One of the joys of gardening in real time is the process of being part of the evolution. To have a vision in your mind, to set up a planting with all the best intentions about balance and compatibility and then to wait and watch it find its own feet. Like a conversation that comes of a well posed question and the trust that something interesting will come of it.
One such area is developing at the edge of the drive, where I planted the black-catkinned willow. The growing conditions here are driven by two things. The summer shade and shelter provided by the salix and the lack of soil, where the rubble of the drive provides us with hard standing. When we constructed the drive, putting in a low retaining wall to ease the steep slope, we backfilled a trench behind the wall with good topsoil. The hardstanding was made up with scalpings over the subsoil and a top-dressing of self-binding gravel. Together with a Scotch briar rose, the willow was given the topsoil to hold the garden back from view when you swing off the lane.
I then wove into the gravel a small number of plants that would take to the conditions and begin to colonise. Erigeron karvinskianus to run wherever it wanted out in the sun and native violets in the shadows. I added a couple of wafting Stipa pseudoichu to make the most of the breeze, because I knew it would seed and Anemone pavonina to emerge ahead of the Mexican daisy and herald the spring. Pooped by a bird on a willow branch, the pale flax (Linum bienne) arrived unexpectedly, seeded into the protection provided by the groundcovers. We are now starting to feel the natural mingling that makes a garden feel at home.
The Salix gracilistyla ‘Melanostachys’ is an adaptable shrub, flowering more earnestly for the exposure and making its own environment on this windy corner. I allow the leaf litter it throws down to build up under its skirts and have planted a half dozen Helleborus foetidus within its shadow. Having seen them growing wild in thin, chalky rubble on the South Downs, I made an educated guess that they would take to the growing conditions here. Sure enough, they have grown harder and more compact in the gravel and, with the addition of the leafmould provided by the willow, they have found their niche. Being naturally short-lived perennials, once spring takes over I cut the flowering stems back the ground and before they fully run to seed to prolong their longevity. New shoots are already pushing to replace last year’s growth with fine-fingered evergreen.
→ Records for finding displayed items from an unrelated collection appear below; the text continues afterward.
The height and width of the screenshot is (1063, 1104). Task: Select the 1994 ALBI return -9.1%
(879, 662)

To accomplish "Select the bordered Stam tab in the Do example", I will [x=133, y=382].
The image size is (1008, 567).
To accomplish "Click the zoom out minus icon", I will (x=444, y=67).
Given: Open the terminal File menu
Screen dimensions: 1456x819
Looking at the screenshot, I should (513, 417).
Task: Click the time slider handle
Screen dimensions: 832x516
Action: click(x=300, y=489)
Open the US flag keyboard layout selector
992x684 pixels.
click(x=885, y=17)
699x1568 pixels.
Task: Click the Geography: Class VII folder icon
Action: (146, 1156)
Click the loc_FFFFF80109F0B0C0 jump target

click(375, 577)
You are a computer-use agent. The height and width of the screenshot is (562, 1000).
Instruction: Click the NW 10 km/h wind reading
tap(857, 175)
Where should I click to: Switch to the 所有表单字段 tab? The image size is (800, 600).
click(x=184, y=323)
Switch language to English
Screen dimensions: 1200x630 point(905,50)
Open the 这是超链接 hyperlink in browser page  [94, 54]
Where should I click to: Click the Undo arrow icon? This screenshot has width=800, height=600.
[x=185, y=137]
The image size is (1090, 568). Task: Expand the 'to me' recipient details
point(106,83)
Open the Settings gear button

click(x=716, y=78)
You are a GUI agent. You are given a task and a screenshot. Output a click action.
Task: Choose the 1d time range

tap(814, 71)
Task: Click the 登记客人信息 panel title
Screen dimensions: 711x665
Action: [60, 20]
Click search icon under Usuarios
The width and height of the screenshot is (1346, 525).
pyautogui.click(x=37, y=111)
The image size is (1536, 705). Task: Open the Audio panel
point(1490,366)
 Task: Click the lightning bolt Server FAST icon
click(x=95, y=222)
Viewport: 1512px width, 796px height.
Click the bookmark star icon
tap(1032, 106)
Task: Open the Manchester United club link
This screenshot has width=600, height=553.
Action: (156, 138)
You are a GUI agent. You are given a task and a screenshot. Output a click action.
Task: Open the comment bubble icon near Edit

One plant a year has been allowed to seed to provide future generations and now we begin to see a colony form and the beauty of multiple generations. They have found their own place, which is always so pleasing to the eye and I will do little more than edit. Thinning the seedlings where they are too dense and choosing which plant will be allowed to throw its seed this year to encourage their movement so that the colony grows.
As the willow has grown and asserted its influence, I have added our native primrose in its pink forms into the halfway places they prefer on the edge of the shadow. The pink forms occur most often in old gardens, where they have likely crossed with cultivated polyanthus. When my mother left my childhood garden, where the primroses ran in the orchard, I moved a half dozen. Each slightly different and faded, like old textiles that have gone many times through the wash. Having seen our local primrose seed so freely into shadowy rubble on our back track, I imagined a colony of the pinks, each subtly different and linking so pleasingly to the mixed anemones that are just a stone’s throw away out in the sunshine. The original plants from my childhood garden have now proliferated, the sticky seeds carried by ants to places I hadn’t expected to see them and loving the low-level competition in the gravel.
It is hard to imagine now, after the endless deluges of this winter, but they wither into semi-dormancy in the heat and drought of summer and disappear amongst the cover of Mexican daisies to reappear with autumn rains as if nothing had happened. Rain, which this year has been without apparent end, is made lighter for their presence.